● **PROMPT**:
Print nothing but the lines below starting at the line that holds "588x368 pixels." and ending at the line that holds "Task: Click the 2nd March 2026 open date", including both, each exactly as written.

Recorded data
********************
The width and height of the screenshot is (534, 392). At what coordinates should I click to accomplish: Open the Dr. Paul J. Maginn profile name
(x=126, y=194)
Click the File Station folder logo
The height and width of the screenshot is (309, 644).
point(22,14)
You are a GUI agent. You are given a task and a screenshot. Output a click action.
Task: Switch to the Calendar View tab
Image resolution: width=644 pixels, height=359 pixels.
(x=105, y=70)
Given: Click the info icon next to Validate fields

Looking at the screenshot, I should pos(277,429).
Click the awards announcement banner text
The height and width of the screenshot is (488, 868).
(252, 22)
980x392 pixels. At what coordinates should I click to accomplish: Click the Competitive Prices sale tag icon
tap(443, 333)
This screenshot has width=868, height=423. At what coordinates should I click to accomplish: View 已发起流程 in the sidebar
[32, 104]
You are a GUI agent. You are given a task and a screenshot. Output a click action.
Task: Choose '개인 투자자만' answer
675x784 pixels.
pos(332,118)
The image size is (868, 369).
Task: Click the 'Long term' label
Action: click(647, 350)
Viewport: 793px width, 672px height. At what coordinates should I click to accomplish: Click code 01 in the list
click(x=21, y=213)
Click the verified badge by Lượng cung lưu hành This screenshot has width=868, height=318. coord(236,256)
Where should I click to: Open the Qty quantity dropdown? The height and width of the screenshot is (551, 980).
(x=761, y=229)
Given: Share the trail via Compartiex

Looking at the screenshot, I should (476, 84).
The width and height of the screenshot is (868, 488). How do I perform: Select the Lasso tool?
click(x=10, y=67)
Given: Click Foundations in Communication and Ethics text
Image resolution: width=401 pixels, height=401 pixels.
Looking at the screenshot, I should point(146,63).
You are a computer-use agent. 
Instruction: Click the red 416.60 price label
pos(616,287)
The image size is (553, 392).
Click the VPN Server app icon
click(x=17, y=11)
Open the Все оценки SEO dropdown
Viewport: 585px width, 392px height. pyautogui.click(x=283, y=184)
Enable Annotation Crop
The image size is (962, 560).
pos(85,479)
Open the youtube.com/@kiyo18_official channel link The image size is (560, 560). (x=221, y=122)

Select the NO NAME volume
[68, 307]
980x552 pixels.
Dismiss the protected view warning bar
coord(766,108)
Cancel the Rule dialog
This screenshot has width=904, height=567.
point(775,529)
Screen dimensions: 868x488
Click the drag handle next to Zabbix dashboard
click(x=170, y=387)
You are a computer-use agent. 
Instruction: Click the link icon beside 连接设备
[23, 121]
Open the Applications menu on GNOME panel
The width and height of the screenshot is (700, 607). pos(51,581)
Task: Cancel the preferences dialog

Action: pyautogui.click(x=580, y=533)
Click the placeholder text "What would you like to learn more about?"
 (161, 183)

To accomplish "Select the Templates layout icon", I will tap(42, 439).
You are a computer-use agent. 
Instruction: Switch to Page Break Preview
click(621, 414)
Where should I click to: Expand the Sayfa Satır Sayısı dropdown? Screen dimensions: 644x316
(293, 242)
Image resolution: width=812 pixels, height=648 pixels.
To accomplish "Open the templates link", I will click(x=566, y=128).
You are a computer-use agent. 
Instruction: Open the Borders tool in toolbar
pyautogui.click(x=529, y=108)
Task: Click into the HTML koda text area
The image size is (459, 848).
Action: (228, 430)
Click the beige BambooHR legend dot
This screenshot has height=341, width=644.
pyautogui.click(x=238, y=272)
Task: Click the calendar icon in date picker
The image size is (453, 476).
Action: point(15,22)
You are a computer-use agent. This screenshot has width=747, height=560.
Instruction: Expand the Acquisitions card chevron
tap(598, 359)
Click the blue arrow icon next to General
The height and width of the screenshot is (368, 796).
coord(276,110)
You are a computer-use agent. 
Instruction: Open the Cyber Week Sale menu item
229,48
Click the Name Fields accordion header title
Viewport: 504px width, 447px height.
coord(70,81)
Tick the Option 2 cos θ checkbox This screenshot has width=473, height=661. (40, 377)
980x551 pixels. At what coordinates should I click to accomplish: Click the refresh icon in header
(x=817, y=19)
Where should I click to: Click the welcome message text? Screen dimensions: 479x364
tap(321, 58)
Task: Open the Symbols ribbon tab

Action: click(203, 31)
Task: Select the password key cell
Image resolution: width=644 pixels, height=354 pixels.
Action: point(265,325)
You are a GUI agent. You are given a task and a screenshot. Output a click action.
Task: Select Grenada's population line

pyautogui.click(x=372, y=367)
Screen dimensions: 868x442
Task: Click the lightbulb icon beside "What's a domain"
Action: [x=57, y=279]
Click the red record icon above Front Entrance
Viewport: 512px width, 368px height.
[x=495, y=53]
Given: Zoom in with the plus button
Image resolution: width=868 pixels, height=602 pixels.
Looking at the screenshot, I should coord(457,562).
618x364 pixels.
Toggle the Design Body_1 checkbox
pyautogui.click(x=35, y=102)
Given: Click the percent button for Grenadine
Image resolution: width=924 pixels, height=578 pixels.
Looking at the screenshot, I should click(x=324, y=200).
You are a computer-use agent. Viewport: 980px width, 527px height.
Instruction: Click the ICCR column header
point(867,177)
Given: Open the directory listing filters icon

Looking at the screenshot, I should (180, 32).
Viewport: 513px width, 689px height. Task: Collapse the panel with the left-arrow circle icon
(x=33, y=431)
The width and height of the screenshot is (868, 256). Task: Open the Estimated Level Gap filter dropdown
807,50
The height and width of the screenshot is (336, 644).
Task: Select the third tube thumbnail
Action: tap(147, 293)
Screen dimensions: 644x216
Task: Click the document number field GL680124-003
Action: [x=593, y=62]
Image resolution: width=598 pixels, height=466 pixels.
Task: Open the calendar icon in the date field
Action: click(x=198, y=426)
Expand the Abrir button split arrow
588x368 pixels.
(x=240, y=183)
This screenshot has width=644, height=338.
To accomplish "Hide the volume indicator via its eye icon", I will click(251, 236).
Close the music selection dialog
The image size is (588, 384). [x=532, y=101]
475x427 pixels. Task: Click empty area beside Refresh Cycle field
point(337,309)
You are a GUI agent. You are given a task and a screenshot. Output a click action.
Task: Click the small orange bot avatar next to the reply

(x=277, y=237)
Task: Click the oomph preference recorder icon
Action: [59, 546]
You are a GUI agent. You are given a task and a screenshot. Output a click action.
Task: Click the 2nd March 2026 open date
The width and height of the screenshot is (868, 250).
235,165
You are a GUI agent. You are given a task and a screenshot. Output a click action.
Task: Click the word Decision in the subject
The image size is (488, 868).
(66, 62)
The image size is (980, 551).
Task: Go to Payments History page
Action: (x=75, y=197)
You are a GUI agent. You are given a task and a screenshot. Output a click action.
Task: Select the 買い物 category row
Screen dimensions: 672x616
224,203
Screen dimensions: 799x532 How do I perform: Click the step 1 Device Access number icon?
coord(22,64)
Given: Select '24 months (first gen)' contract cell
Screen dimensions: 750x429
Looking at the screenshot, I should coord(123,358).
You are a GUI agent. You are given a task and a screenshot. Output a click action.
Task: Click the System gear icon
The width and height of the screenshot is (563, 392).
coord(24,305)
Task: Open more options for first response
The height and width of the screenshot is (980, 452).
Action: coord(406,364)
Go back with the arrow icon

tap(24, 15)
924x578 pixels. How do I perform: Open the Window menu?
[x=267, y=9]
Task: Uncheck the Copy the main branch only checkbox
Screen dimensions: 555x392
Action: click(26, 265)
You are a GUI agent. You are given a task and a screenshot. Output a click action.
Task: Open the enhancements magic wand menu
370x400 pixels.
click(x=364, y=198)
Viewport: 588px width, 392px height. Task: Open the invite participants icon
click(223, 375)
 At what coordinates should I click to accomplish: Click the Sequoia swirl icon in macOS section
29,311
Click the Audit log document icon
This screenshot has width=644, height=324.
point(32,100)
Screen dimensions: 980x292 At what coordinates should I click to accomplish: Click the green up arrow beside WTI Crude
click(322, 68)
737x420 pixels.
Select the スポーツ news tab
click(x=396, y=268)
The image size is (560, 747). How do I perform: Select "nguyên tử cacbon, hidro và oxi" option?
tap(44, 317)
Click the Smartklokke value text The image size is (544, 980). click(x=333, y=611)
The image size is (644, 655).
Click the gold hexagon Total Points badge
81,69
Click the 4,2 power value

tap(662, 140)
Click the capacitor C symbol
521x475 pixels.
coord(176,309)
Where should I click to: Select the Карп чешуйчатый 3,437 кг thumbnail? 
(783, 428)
********************
● **REPLY**:
588x368 pixels.
(x=240, y=183)
This screenshot has width=644, height=338.
To accomplish "Hide the volume indicator via its eye icon", I will click(251, 236).
Close the music selection dialog
The image size is (588, 384). [x=532, y=101]
475x427 pixels. Task: Click empty area beside Refresh Cycle field
point(337,309)
You are a GUI agent. You are given a task and a screenshot. Output a click action.
Task: Click the small orange bot avatar next to the reply

(x=277, y=237)
Task: Click the oomph preference recorder icon
Action: [59, 546]
You are a GUI agent. You are given a task and a screenshot. Output a click action.
Task: Click the 2nd March 2026 open date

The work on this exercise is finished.